### Task brief
Start the output with the opening line of the listing below and continue, reproducing each line exactly, up to and including the line that contains "You are a computer-use agent. The".

### Supplied records
^^^^

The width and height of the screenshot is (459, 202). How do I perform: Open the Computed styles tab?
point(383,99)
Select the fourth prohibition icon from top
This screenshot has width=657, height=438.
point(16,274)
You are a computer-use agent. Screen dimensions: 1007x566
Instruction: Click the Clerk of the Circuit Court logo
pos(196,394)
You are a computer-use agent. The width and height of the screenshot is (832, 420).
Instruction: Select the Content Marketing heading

^^^^

### Your response
The width and height of the screenshot is (459, 202). How do I perform: Open the Computed styles tab?
point(383,99)
Select the fourth prohibition icon from top
This screenshot has width=657, height=438.
point(16,274)
You are a computer-use agent. Screen dimensions: 1007x566
Instruction: Click the Clerk of the Circuit Court logo
pos(196,394)
You are a computer-use agent. The width and height of the screenshot is (832, 420).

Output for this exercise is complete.